WHAT TO WORK ON ▸ Continue the passage on sleeping pill addiction from the point where it stops.

EXCERPT ▸
Although people successfully treat short-term insomnia with sleeping pills, many become dependent on them. The numbers aren’t in their favor. Approximately 38 million prescriptions for Ambien (a common sleeping pill) were written between 2006 and 2011.
With such rampant accessibility, and a perceived blessing from medical professionals, it’s no wonder so many people fall prey to the power of sleeping pills.
Many people wrongly assume they can’t get addicted to sleeping pills, and some people even claim getting this information from their doctor. Yet, some people find themselves unable to sleep without the help of a pill or they need to increase their dose to fall asleep.
A lot of people don’t realize they’ve become addicted until they stop taking their sleeping medication. All of a sudden they begin experiencing withdrawal symptoms, a telltale sign of addiction.
Other signs that sleeping pill use has gotten out of control include:
Having several failed attempts to quit.

DATASET ENTRIES ▸
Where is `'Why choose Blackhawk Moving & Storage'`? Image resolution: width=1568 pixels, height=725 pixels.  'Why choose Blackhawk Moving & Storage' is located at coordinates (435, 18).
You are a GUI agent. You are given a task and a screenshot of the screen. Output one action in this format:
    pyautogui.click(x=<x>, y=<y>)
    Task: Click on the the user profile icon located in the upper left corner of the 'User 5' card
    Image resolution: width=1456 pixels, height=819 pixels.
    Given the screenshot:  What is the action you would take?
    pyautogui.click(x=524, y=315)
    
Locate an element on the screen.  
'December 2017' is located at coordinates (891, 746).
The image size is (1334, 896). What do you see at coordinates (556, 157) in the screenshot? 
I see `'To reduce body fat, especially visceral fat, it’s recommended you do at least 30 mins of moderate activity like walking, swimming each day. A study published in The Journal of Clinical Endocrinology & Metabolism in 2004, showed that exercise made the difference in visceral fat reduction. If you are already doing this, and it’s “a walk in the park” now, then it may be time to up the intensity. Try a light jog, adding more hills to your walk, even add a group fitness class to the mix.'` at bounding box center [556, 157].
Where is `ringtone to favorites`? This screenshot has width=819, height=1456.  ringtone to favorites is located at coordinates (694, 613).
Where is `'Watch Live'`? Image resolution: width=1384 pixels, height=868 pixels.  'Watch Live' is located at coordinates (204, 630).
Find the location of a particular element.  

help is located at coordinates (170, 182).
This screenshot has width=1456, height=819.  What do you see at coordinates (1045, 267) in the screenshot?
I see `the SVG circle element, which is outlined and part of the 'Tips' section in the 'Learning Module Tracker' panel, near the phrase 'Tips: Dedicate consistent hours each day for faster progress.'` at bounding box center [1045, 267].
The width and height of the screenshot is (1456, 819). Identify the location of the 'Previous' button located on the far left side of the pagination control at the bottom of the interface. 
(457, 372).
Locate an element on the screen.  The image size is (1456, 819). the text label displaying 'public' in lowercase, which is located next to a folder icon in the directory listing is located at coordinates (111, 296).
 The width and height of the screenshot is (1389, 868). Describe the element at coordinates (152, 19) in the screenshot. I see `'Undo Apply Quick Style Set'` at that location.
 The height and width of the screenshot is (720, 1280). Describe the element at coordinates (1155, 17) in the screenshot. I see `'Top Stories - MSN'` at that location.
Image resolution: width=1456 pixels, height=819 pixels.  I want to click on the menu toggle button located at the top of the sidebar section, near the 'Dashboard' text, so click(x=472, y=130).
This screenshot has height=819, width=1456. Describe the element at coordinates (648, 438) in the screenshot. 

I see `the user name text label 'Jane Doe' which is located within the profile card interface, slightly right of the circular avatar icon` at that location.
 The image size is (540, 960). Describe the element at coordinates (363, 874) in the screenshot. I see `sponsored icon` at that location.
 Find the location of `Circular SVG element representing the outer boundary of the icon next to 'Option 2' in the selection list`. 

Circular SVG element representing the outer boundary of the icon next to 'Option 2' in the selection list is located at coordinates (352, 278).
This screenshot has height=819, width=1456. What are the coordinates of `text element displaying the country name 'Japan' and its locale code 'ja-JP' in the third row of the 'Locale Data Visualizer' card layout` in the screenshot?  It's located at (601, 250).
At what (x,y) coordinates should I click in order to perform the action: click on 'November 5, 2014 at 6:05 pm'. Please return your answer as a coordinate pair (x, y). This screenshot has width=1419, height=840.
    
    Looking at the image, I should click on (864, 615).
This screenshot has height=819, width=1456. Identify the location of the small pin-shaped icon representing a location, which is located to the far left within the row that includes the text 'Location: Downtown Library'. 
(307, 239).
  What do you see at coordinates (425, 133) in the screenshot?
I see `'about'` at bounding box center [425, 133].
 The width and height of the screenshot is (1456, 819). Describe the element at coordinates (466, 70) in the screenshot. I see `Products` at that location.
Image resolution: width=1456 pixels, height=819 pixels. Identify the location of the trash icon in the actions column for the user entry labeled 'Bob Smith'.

OUTPUT BELOW ▸
Getting cravings for sleeping medications
Seeing more than one doctor for prescription refills
Continuing to take pills despite negative consequences
Experiencing frequent memory loss from the pills
For many, an addiction to sleeping pills starts when they begin upping their doses. This often happens without the guidance of a physician.
When sleep does not come easily or is interrupted, patients may take more of their [sleep] medication than is prescribed. This may occur even though the medication guides…contain clear instructions to the patient to take the product exactly as prescribed.
- The Drug Abuse Warning Network Report, August 2014
Understanding Sleeping Pills
Sleeping pills fall into a category of drugs known as sedative-hypnotics. This category also includes barbiturates and benzodiazepines like Xanax. Unlike other drugs in this category, sleeping pills are non-benzodiazepine hypnotics. They are commonly known as “z-drugs” since they induce sleep.
Although most non-benzodiazepine sleeping pills have different molecular makeups, they all have similar effects. Sleeping pills bind to the same GABA receptors in the brain as benzodiazepines, but they are believed to have fewer side effects.
Sleeping Pill Effects and Abuse
Most doctors only prescribe sleeping pills for short-term use. Doctors prescribed them for cases of severe insomnia and not necessarily on a strict dosage schedule. These drugs are fast-acting and can often be used on an as-needed basis.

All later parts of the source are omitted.